=== Section Start ===

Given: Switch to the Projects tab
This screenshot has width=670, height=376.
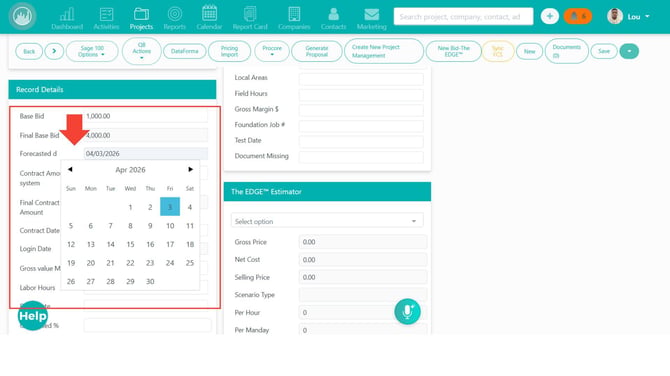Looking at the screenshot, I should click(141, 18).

=== Section End ===
=== Section Start ===

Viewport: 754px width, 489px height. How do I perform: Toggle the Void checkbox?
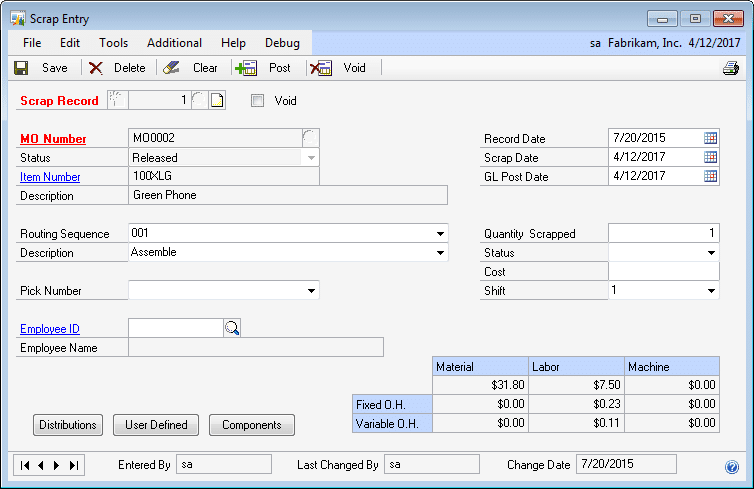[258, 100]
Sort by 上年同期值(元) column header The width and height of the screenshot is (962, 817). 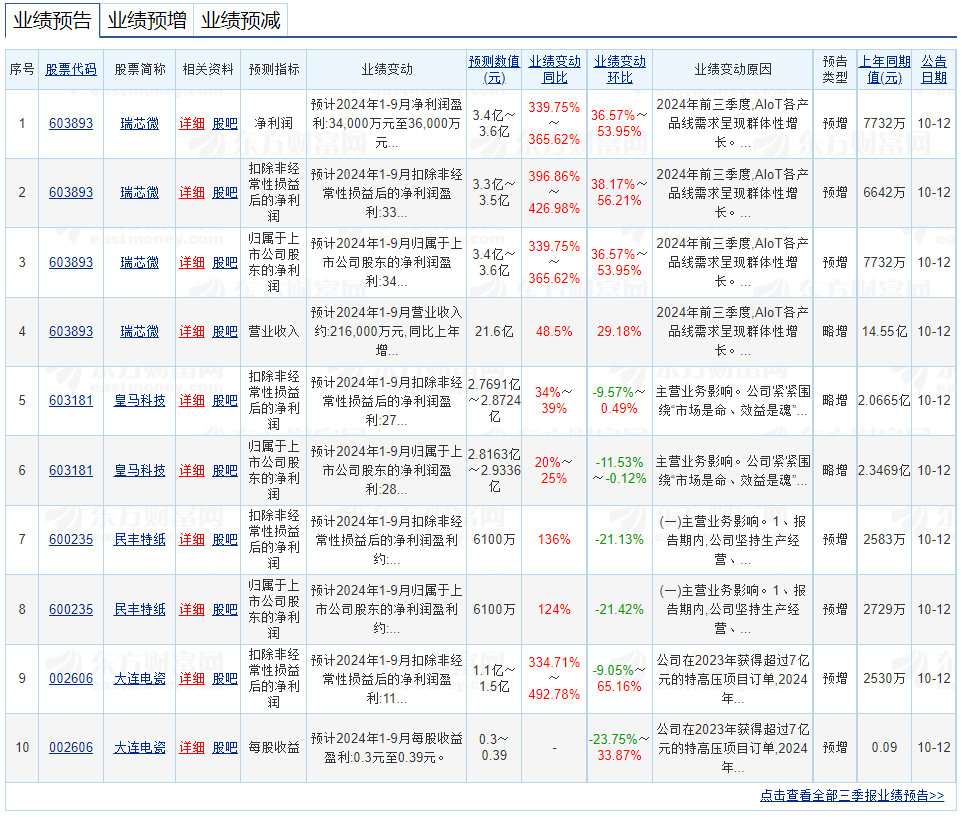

=== Section End ===
=== Section Start ===

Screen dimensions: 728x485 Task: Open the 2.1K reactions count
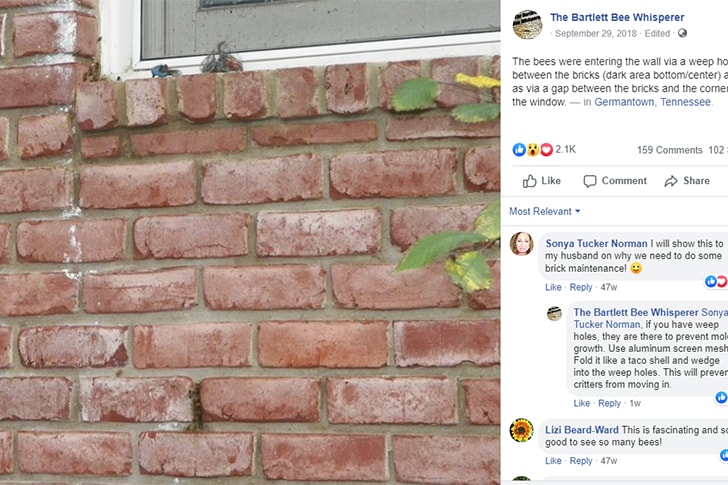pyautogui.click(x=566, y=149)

=== Section End ===

• Work item
In the listing above, find the line containing "Viewport: 754px width, 489px" and the line containing "Sort by 上年同期值(元)", then write out both of them and every line between, exactly, with no pictures.

• Exercise response
Viewport: 754px width, 489px height. How do I perform: Toggle the Void checkbox?
[258, 100]
Sort by 上年同期值(元) column header The width and height of the screenshot is (962, 817). 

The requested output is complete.